Study material: Begin

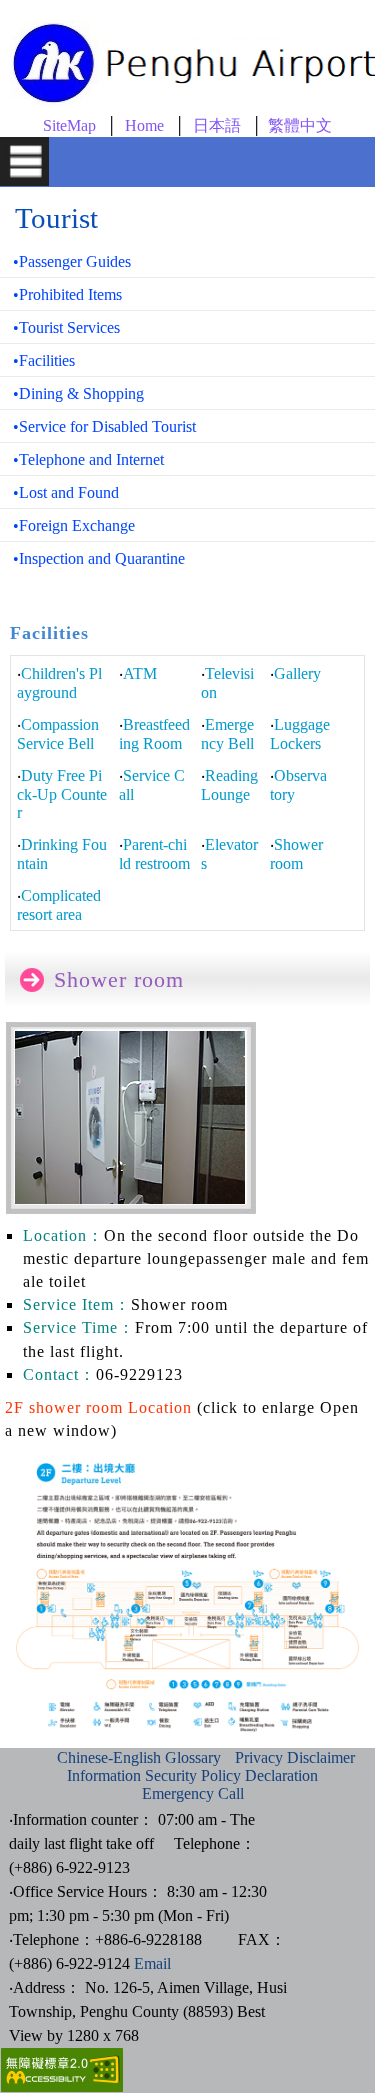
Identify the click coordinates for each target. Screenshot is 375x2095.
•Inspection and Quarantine (99, 558)
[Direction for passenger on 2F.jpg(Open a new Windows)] (187, 1737)
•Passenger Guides (72, 261)
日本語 (217, 125)
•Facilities (44, 360)
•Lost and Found (66, 492)
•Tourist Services (66, 327)
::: (37, 1757)
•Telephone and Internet (88, 459)
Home (144, 125)
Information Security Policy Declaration (192, 1775)
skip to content (29, 5)
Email (152, 1963)
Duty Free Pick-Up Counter (62, 794)
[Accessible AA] (62, 2086)
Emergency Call (193, 1793)
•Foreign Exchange (74, 525)
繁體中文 (300, 125)
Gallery (297, 673)
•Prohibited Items (67, 294)
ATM (140, 673)
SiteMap (69, 125)
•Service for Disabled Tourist (104, 426)
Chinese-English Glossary (139, 1757)
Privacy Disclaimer (295, 1757)
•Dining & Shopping (78, 393)
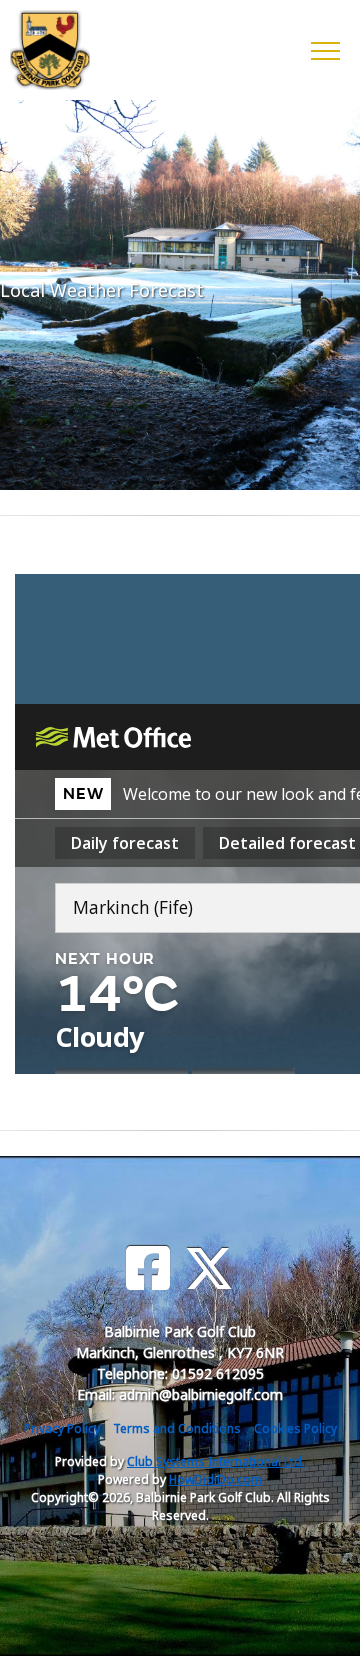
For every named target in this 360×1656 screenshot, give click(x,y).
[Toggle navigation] (324, 50)
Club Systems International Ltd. (216, 1461)
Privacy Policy (62, 1428)
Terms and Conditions (177, 1428)
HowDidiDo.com (215, 1479)
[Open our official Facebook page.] (148, 1268)
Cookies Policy (295, 1428)
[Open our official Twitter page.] (209, 1268)
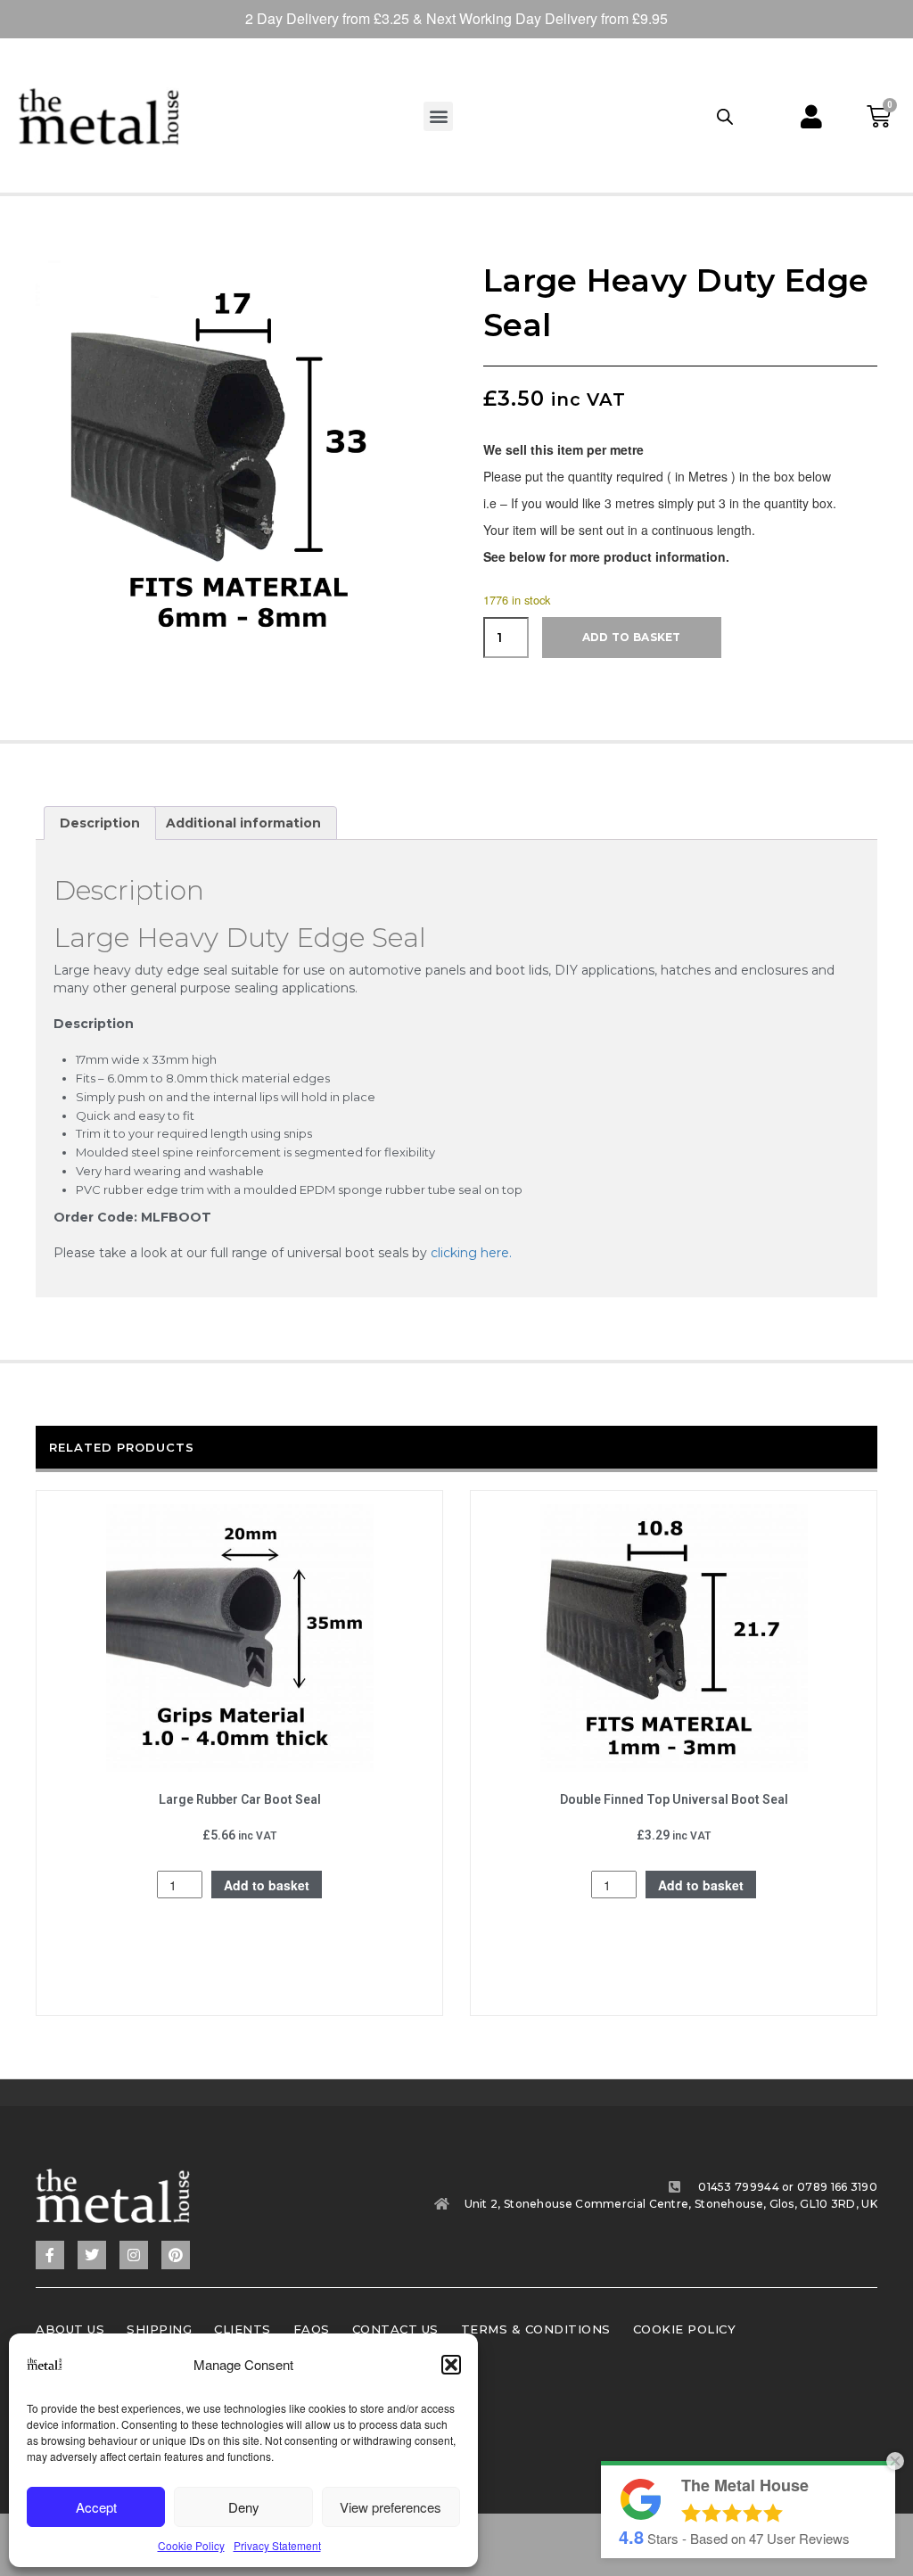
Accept (96, 2507)
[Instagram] (133, 2255)
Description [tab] (100, 823)
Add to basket (631, 637)
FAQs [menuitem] (311, 2329)
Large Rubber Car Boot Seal (240, 1799)
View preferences (390, 2507)
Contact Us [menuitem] (395, 2329)
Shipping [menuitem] (159, 2329)
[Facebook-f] (50, 2255)
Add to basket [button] (266, 1885)
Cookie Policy (191, 2545)
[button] (451, 2365)
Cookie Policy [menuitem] (684, 2329)
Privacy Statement (277, 2545)
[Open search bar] (725, 116)
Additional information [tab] (243, 823)
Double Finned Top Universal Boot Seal (674, 1799)
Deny (243, 2507)
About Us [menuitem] (70, 2329)
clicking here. (471, 1253)
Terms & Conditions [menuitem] (536, 2329)
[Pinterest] (175, 2255)
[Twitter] (92, 2255)
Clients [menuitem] (242, 2329)
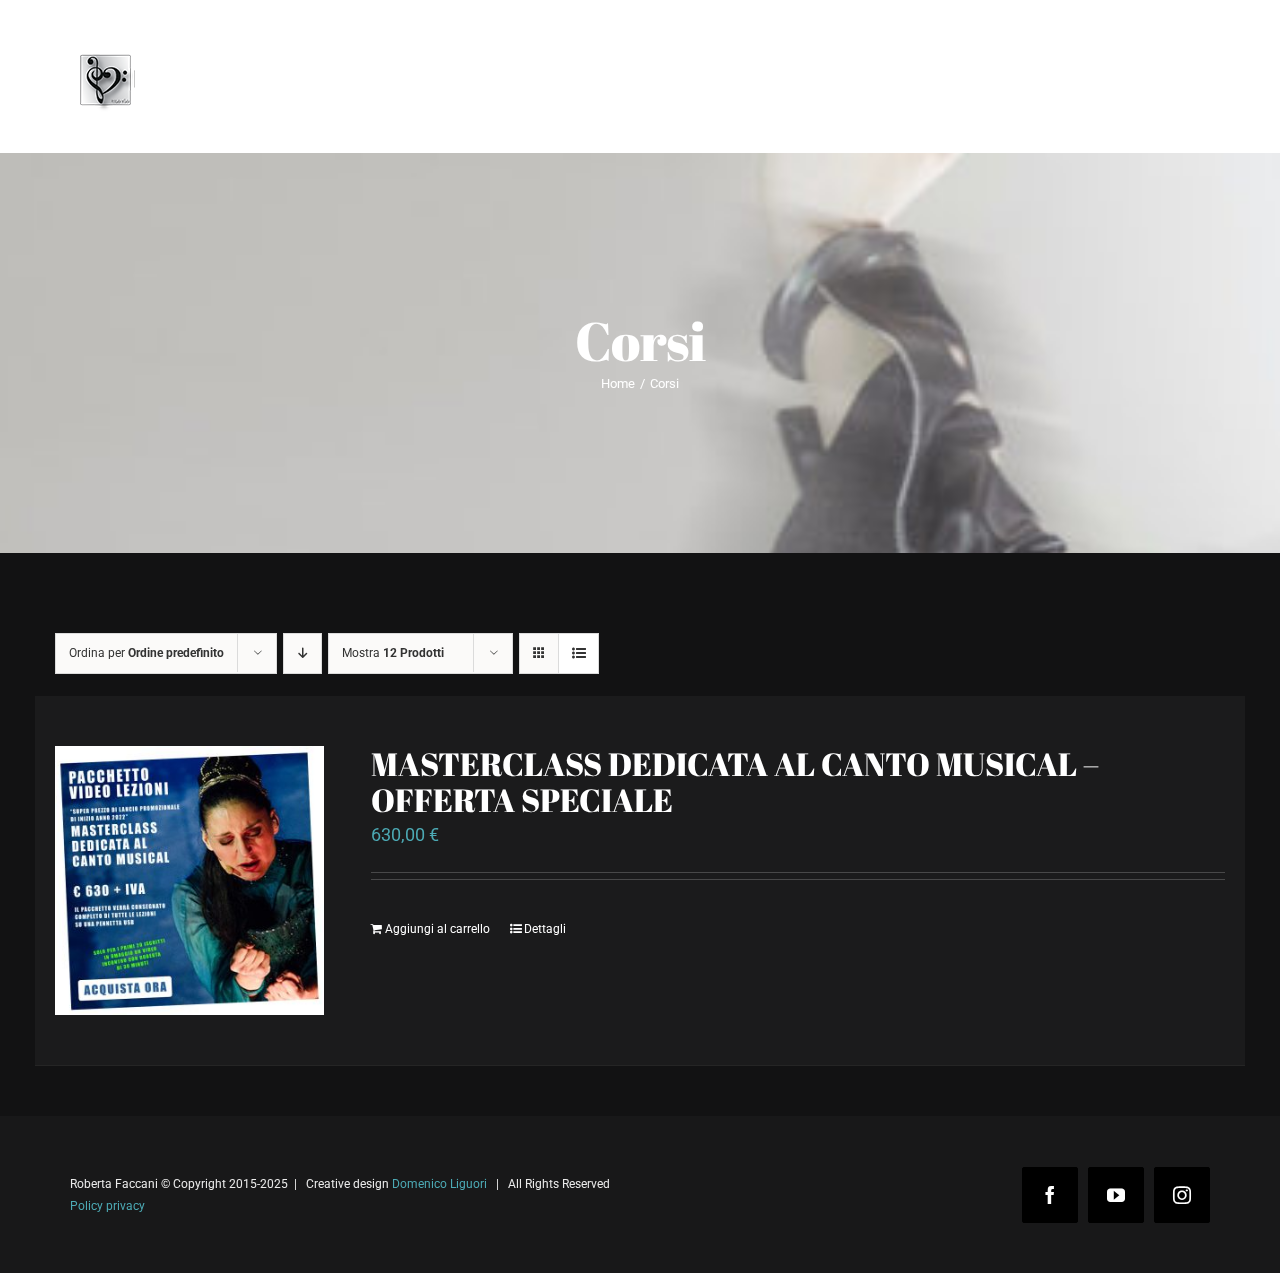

Study material: End

> _What the task requires_:
Exclude the pictures and print the rest of the data exactly.

> _Task response_:
Identify the click coordinates for each target. Screenshot is 375x2095.
•Inspection and Quarantine (99, 558)
[Direction for passenger on 2F.jpg(Open a new Windows)] (187, 1737)
•Passenger Guides (72, 261)
日本語 (217, 125)
•Facilities (44, 360)
•Lost and Found (66, 492)
•Tourist Services (66, 327)
::: (37, 1757)
•Telephone and Internet (88, 459)
Home (144, 125)
Information Security Policy Declaration (192, 1775)
skip to content (29, 5)
Email (152, 1963)
Duty Free Pick-Up Counter (62, 794)
[Accessible AA] (62, 2086)
Emergency Call (193, 1793)
•Foreign Exchange (74, 525)
繁體中文 (300, 125)
Gallery (297, 673)
•Prohibited Items (67, 294)
ATM (140, 673)
SiteMap (69, 125)
•Service for Disabled Tourist (104, 426)
Chinese-English Glossary (139, 1757)
Privacy Disclaimer (295, 1757)
•Dining & Shopping (78, 393)
For every named target in this 360×1656 screenshot, give click(x,y).
[Toggle navigation] (324, 50)
Club Systems International Ltd. (216, 1461)
Privacy Policy (62, 1428)
Terms and Conditions (177, 1428)
HowDidiDo.com (215, 1479)
[Open our official Facebook page.] (148, 1268)
Cookies Policy (295, 1428)
[Open our official Twitter page.] (209, 1268)
Accept (96, 2507)
[Instagram] (133, 2255)
Description [tab] (100, 823)
Add to basket (631, 637)
FAQs [menuitem] (311, 2329)
Large Rubber Car Boot Seal (240, 1799)
View preferences (390, 2507)
Contact Us [menuitem] (395, 2329)
Shipping [menuitem] (159, 2329)
[Facebook-f] (50, 2255)
Add to basket [button] (266, 1885)
Cookie Policy (191, 2545)
[button] (451, 2365)
Cookie Policy [menuitem] (684, 2329)
Privacy Statement (277, 2545)
[Open search bar] (725, 116)
Additional information [tab] (243, 823)
Double Finned Top Universal Boot Seal (674, 1799)
Deny (243, 2507)
About Us [menuitem] (70, 2329)
clicking here. (471, 1253)
Terms & Conditions [menuitem] (536, 2329)
[Pinterest] (175, 2255)
[Twitter] (92, 2255)
Clients [menuitem] (242, 2329)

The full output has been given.